One percent of the population continues to own as much as the bottom 95% of Americans combined; CEOs make 550 times that of their lowest paid workers. Yet, the American dream is sold to the public and its people, who ferociously defend the system. It is a system, as presently applied, that keeps the very wealthy, well, very wealthy.

Somehow, people who make $50,000 or $100,000 think this is a great economic system, they think they have "made it," that thanks to capitalism their "hard work" has paid off. The top one percent must just sit back and laugh when they see these people at town hall meetings fighting against "socialized medicine" or "entitlement programs." They are fighting their battle for them. They have been successful in marketing capitalism as patriotic as baseball and apple pie.

Not only have the very wealthy succeeded in balancing that fine line that gives the middle class just enough to keep them from uprising, they have succeeded in convincing the middle class to defend the system that allows this to happen.

Pure capitalism can work, and should work. However, it needs to be just that, pure. Capitalistic interest must be removed from our political system. Lobbyists and political contributions must be dismissed as a controlling influence on our political officials. Government rules and regulations have thus far been a pathetic attempt to curtail abuse-the wealthy are adept at finding loopholes. Bailouts should be unconscionable interference, however, capitalistic endeavors have put the country's fate in the hands of a few mega-corporations-whose failures would ruin the lives of millions of Americans.

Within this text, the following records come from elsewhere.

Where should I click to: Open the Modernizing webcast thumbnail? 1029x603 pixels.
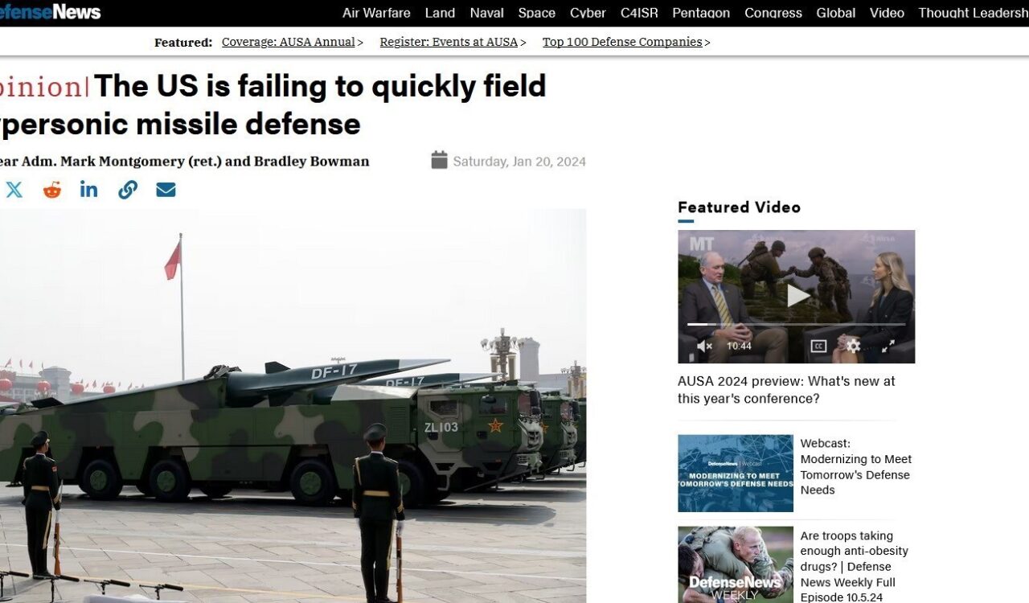tap(736, 474)
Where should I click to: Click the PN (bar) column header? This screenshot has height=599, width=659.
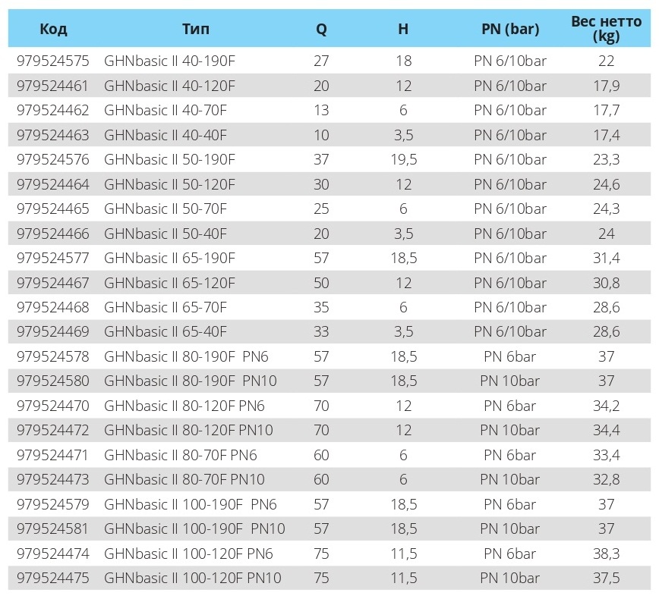pos(510,30)
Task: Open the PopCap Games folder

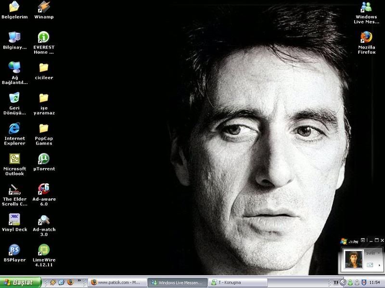Action: pos(44,129)
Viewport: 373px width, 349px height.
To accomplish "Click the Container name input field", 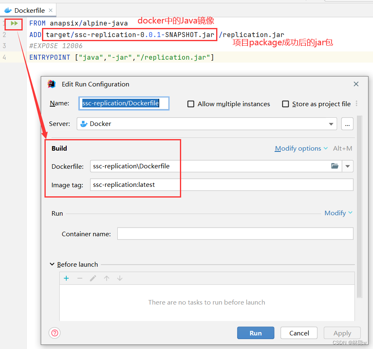I will click(x=235, y=233).
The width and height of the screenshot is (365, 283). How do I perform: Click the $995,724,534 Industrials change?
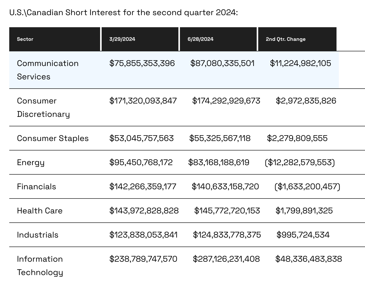303,235
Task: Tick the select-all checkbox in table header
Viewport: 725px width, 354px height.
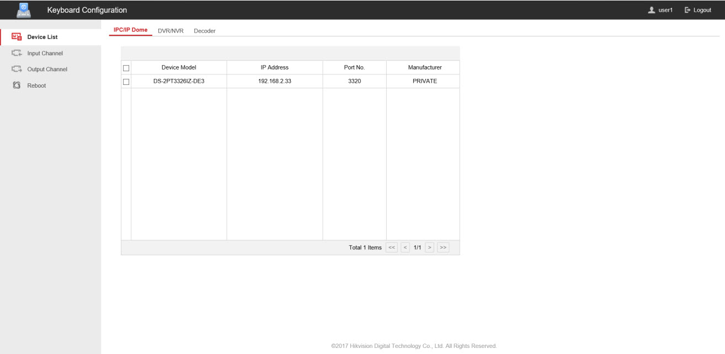Action: coord(126,68)
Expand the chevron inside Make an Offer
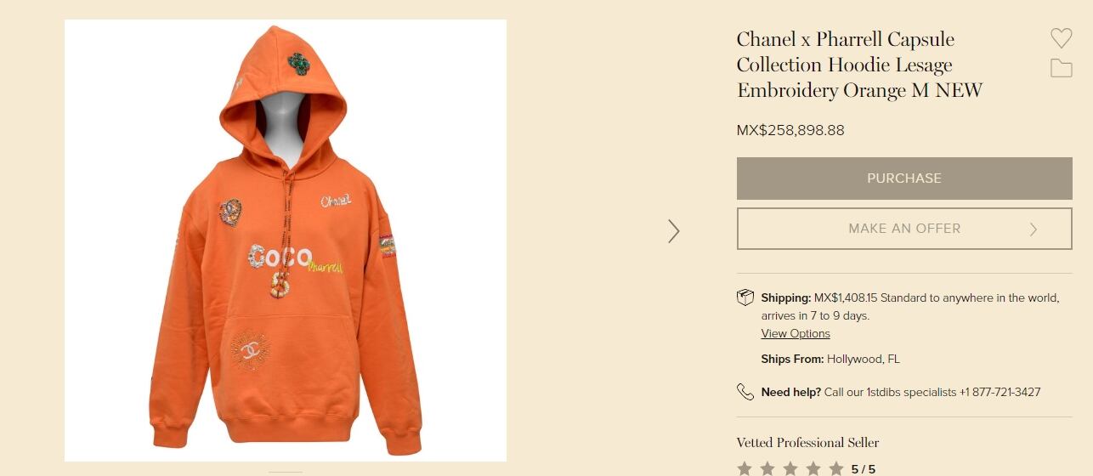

In the current debate, it is the blatant failure of capitalism that provides the basis for the consideration of government-run healthcare. Any discussion on health care reform must start here. Insurance companies, Wall Street and corporations have nobody else to blame but themselves. They are the ones that have established the current system of healthcare in this country-one that is obsessed with profits and greed. It is a system that denies coverage to millions, one that is laden with fraud, theft and millions spent on self-preservation.

However, even today, they are the ones laughing as fiscal conservatives fight their battle. They are smoking cigars and toasting those who have been obsessively distracted by things such as deficits, illegal aliens, tort reform, abortion, and government inefficiencies. It's not that these things are not important, or don't matter, because they are very important. It is that people are acting on behalf of the insurance companies, pharmaceutical companies and other interested parties-and their arguments are smoldering in hypocrisy.

I learned all about shareholder wealth, market economies and the other arguments for capitalism while I was earning my MBA. However, I stopped drinking the Kool-Aid to see things as they really are. Maybe, someday, Americans will also put down their drink. Pure capitalism can work; our system is corrupt and oppressive. Unfortunately, that is no longer just an opinion.